Las Vegas Sun

March 28, 2024

Higher Education:

Federal education official, at Las Vegas symposium, urges veterans to grasp opportunities

U.S. Under Secretary of Education Martha Kanter

Steve Marcus

U.S. Under Secretary of Education Martha Kanter delivers a keynote address during the Department of Defense (DoD) Worldwide Education Symposium and Expo at the MGM Conference Center Wednesday, July 25, 2012.

Updated Tuesday, July 31, 2012 | 10:12 a.m.

U.S. Under Secretary of Education Martha Kanter

U.S. Under Secretary of Education Martha Kanter waits to be introduced during the Department of Defense (DoD) Worldwide Education Symposium and Expo at the MGM Conference Center Wednesday, July 25, 2012. Launch slideshow »
Martha Kanter, U.S. Department of Education undersecretary

Martha Kanter, U.S. Department of Education undersecretary

As about 100,000 soldiers return home from Iraq and Afghanistan during the next five years, federal agencies are hoping to leverage post-secondary education opportunities to help transition these veterans back to civilian life.

That was the message delivered by Under Secretary of Education Martha Kanter, who is overseeing a broad effort to increase college access and affordability to all students – including military service members and veterans.

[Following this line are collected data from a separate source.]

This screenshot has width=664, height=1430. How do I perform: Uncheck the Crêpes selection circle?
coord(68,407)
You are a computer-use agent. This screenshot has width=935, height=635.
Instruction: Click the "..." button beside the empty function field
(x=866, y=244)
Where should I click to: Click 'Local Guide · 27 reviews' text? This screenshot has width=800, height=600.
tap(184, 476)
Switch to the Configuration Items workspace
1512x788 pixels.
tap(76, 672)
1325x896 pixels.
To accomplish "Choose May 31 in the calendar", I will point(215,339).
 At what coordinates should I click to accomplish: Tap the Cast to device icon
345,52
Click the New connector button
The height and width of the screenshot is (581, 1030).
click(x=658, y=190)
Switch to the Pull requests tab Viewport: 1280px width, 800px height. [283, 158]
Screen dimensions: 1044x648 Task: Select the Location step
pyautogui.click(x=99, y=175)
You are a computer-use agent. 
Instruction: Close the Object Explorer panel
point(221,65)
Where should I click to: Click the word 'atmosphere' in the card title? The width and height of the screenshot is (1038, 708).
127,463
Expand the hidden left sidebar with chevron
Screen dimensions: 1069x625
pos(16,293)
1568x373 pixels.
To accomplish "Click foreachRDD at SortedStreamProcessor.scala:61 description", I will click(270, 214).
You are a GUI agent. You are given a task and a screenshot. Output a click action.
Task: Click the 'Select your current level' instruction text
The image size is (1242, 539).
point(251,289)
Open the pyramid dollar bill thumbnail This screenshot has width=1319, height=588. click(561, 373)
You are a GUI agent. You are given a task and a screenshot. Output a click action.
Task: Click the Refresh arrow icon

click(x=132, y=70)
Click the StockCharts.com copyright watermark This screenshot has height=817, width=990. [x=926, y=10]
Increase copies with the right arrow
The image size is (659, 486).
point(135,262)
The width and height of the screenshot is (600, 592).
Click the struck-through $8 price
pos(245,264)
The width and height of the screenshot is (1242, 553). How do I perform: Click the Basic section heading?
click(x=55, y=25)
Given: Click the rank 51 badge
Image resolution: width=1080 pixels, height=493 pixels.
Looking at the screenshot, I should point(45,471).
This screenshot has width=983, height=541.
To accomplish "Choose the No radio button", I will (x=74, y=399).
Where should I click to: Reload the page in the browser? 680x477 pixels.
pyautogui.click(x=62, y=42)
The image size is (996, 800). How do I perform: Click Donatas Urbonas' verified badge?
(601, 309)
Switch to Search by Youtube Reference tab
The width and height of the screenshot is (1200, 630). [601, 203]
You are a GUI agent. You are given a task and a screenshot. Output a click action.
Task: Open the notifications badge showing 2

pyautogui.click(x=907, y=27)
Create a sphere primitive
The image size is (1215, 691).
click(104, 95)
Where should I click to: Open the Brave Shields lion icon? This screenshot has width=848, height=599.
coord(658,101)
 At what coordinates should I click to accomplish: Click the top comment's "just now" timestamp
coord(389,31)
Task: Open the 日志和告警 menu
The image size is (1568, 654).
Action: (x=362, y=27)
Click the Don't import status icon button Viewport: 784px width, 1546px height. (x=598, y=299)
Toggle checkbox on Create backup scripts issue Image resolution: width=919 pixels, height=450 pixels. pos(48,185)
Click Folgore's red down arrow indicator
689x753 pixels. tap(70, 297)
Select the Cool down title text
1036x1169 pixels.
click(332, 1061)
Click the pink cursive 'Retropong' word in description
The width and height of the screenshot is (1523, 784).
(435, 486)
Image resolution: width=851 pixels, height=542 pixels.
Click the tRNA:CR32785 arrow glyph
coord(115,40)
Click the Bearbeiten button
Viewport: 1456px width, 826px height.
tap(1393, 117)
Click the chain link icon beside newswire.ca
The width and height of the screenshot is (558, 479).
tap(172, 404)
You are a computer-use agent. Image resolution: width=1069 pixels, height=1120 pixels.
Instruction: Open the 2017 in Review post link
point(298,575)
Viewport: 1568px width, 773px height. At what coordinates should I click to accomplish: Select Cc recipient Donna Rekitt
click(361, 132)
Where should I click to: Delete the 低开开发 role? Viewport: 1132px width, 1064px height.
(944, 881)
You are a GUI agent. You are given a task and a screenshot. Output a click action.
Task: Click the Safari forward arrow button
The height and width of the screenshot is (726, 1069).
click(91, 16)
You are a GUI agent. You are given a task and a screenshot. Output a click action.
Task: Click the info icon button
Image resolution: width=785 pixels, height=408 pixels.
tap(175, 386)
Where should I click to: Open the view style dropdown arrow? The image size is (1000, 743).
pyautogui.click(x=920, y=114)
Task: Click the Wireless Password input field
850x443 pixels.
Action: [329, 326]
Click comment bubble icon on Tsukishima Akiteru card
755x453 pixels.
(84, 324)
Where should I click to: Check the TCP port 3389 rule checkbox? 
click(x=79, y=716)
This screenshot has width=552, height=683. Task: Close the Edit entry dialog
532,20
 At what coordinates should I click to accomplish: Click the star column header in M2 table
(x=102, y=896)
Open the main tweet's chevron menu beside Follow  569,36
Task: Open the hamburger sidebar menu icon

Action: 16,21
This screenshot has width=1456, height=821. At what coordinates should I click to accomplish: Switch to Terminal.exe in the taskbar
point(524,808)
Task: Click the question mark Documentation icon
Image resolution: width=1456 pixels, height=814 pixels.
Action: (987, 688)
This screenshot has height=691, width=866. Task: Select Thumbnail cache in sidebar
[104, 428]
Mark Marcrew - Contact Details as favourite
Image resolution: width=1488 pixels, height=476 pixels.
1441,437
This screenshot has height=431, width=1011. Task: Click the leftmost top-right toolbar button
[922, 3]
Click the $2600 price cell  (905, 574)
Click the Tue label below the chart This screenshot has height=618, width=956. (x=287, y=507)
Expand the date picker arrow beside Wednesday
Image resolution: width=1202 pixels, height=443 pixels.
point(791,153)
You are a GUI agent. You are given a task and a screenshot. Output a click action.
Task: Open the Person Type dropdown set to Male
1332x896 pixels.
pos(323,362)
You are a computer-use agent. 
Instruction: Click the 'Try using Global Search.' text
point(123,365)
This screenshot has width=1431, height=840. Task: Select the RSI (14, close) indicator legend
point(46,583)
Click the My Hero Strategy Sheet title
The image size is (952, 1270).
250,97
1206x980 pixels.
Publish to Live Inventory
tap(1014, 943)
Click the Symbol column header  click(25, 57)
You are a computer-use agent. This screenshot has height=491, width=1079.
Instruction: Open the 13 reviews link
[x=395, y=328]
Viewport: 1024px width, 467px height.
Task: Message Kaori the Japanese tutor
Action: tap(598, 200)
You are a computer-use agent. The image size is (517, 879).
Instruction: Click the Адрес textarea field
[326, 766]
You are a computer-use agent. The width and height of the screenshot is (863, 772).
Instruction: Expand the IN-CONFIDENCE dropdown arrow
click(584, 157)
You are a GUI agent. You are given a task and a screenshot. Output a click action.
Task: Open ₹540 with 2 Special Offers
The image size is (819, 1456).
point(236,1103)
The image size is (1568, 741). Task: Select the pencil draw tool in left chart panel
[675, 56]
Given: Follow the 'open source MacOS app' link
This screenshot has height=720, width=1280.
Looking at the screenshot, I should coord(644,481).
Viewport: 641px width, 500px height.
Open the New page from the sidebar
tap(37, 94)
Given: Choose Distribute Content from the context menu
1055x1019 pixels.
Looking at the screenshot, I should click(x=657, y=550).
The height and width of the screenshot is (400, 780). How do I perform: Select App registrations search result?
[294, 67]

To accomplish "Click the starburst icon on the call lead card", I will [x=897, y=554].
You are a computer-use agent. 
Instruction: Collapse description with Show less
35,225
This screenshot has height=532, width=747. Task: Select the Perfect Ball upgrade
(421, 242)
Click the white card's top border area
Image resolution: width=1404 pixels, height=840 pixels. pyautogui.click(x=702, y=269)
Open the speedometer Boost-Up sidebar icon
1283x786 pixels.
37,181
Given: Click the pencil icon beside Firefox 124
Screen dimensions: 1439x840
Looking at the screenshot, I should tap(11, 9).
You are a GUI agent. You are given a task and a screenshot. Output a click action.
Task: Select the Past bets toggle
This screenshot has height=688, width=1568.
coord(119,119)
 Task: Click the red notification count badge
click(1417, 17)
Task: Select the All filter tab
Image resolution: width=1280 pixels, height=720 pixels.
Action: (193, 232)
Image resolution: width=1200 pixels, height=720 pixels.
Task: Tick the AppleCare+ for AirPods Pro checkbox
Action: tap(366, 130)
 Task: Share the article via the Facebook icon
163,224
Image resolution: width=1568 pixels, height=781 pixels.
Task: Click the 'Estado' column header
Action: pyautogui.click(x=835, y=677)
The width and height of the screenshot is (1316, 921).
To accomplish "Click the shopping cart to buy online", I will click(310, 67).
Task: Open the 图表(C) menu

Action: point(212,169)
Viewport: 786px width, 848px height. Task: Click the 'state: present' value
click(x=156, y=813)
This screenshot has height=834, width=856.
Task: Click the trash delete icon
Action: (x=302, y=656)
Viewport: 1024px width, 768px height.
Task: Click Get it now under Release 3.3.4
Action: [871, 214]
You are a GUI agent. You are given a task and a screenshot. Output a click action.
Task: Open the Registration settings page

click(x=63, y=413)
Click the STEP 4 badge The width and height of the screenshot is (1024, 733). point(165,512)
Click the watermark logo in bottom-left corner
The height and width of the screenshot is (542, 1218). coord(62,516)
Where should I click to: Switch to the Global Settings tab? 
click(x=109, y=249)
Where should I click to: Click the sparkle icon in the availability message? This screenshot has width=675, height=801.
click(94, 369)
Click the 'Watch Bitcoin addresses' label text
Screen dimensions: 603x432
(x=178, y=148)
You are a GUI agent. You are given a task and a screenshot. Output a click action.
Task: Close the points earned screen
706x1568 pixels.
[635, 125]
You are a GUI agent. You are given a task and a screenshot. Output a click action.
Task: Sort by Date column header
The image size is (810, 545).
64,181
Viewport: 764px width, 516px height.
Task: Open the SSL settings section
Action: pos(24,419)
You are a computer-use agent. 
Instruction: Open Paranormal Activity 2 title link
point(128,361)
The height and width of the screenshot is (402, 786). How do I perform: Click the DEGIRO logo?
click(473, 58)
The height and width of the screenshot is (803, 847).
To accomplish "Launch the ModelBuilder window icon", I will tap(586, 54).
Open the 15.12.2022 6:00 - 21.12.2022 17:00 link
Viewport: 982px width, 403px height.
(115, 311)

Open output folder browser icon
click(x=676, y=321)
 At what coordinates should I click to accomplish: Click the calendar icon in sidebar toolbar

Speaking Wednesday in Las Vegas to hundreds of attendees at a Department of Defense symposium on education, Kanter outlined several initiatives undertaken by federal agencies to help current and former military members navigate higher-education options and avoid the pitfall of crushing student loan debt.

The post 9/11 GI Bill and other military tuition assistance programs have allowed 750,000 veterans and families to attend college since 2009, said Kanter, the third highest-ranking official at the education department. The federal government has invested $19 billion so far to help soldiers get the education they need to find viable career options once they return home, she said.

“We want all of our individuals to access post-secondary education,” Kanter said. “It’s an economic value, a social value and a moral value. It’s a value for the future of our democracy and, quite frankly, I see it as a matter of national security that we have the most highly-educated people in the world.”

However, many of these returning veterans have fallen prey to for-profit colleges using predatory recruiting practices to make money off of veterans using one-time grant funding from the GI Bill, said Holly Patraeus, wife of CIA director and retired Maj. Gen. David Patraeus, who helped introduce Kanter.

“We want to see our military personnel replicate what happened after World War II when service members came home, went to college on the GI Bill and became the engine that drove our economy to decades of success,” Holly Patraeus said. “But for that to happen, we need to make sure our service members are getting a valuable education at a reasonable price and are not being co-opted by expensive schools that are built on a model that sees them as dollar signs in uniform to be marketed to and then abandoned once they have brought the product.”

Earlier this summer, 22 state attorneys general – including Nevada’s Catherine Cortez Mastro – banded together to lobby Congress to limit the ability of for-profit colleges to sweet-talk veterans into subpar degree programs that churn out graduates who are far less competitive in the job market than their counterparts from private and public nonprofit institutions.

To complement these legal measures, the Department of Education – in connection with the recently-formed Consumer Financial Protection Bureau – on Monday released its final version of a financial aid “shopping sheet” to help students compare loan offers from different colleges and estimate student debt upon graduation.

This “Know Before You Owe" facts sheet makes clear the costs and responsibilities of student loans before students enroll, outlining total estimated costs of attendance, graduation rates and estimated monthly loan repayments upon graduation, Kanter said. It was an effort lauded last month by President Barack Obama when he visited UNLV.

“We see this not only as an economic or consumer protection issue, but really, it’s a moral issue,” Kanter said. “It’s our duty to make sure we give the information and provide the support to help students make good decisions.”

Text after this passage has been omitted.